Korban Jiwa Militer AS Berjatuhan, Trump: Iran Akan Bayar Berkali-kali Lipat!
Presiden Donald Trump tidak terima setelah para tentara militer Amerika Serikat (AS) tewas di negara-negara Teluk akibat serangan Iran. Pemimpin Amerika itu berjanji bahwa Teheran akan membayar pembunuhan itu berkal-kali lipat.
Pada Jumat pekan lalu, serangan rudal dan drone Iran di pangkalan militer di Yordania menewaskan dua tentara AS dan menyebabkan satu tentara lainnya hilang. Keesokan harinya, pada Sabtu, seorang tentara AS tewas dalam serangan drone Iran di Irak utara.
Baca Juga: Presiden Pezeshkian: Iran Sedang Perang Skala Penuh dengan AS!
Menurut data resmi Pentagon, total tentara militer Amerika yang tewas dalam perang melawan Iran menjadi 17 personel, dan lebih dari 430 lainnya terluka. Namun, Korps Garda Revolusi Islam Iran (IRGC) percaya jumlah korban tewas militer AS mencapai puluhan personel.
"Setiap kali Iran membunuh seorang tentara Amerika, mereka akan membayar pembunuhan itu berkali-kali lipat!" tulis Trump di Truth Social, Selasa (21/7/2026)."Arahan ini telah disampaikan kepada Menteri Perang Pete Hegseth, Ketua Kepala Staf Gabungan Daniel Caine, dan setiap pemimpin di militer," lanjut Trump.Komando Pusat AS (CENTCOM) juga mengumukan bahwa pasukannya telah meluncurkan gelombang serangan terbaru terhadap Iran pada Senin sore waktu Amerika atau Selasa dini hari waktu Iran. Ini menjadi serangan hari kesepuluh berturut-turut terhadap republik Islam.
"Hari ini pukul 16.00 sore ET, pasukan AS memulai serangkaian serangan baru terhadap Iran atas arahan Panglima Tertinggi. Serangan-serangan tersebut dirancang untuk semakin melemahkan kemampuan militer Iran yang digunakan untuk menyerang pengiriman komersial di Selat Hormuz," tulis CENTCOM di X.

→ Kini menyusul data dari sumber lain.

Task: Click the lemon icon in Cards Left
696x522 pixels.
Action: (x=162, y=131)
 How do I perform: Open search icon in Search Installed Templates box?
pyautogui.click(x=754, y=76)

Sebaliknya, militer Iran mengumumkan pada Selasa pagi bahwa rudal-rudal mereka telah menghantam pangkalan Amerika Serikat (AS) di Kuwait.
Serangan ini diluncurkan tak lama setelah Presiden Iran Masoud Pezeshkian mengatakan bahwa konflik antaranya dengan Amerika sekarang telah berubah menjadi perang skala penuh.
"Pasukan darat menargetkan sistem rudal HIMARS milik tentara teroris AS yang ditempatkan di pangkalan Arifjan di Kuwait dengan rudal permukaan-ke-permukaan," tulis kantor berita IRNA, mengutip pejabat hubungan masyarakat Angkatan Darat Iran."HIMARS adalah sistem rudal mobile dengan kemampuan untuk bergerak cepat melawan target darat, yang, ketika ditargetkan, menyebabkan kerusakan pada lapisan ofensif dan defensif dan mengurangi kekuatan rudal musuh dalam kejahatan agresif," lanjut pejabat militer tersebut.
Kamp Arifjan, yang terletak di selatan Kuwait City, menampung unsur-unsur Angkatan Udara, Angkatan Laut, Korps Marinir, dan Penjaga Pantai AS.
Sebelumnya, Presiden Pezeshkian dalam sebuah pernyataan yang dikeluarkan Kantor Kepresidenan, mengatakan bahwa Iran sedang berperang skala penuh dengan AS. Pernyataan ini disampaikan ketika Washington memperluas serangannya di seluruh Republik Islam termasuk sebuah kota yang menjadi lokasi pembangkit listrik tenaga nuklir (PLTN).
Iran juga terus melancarkan serangan di seluruh wilayah Timur Tengah sebagai respons, di mana Korps Garda Revolusi Islam (IRGC) mengumumkan bahwa mereka telah menyerang target AS di Bahrain, Yordania, dan Suriah. Sedangkan Bahrain mengatakan Teheran telah menargetkan sistem navigasi udaranya.
“Realitasnya adalah bahwa saat ini Republik Islam Iran terlibat dalam perang skala penuh,” kata Pezeshkian. "Kita harus realistis dan menerima konsekuensi alami dari perlawanan ini."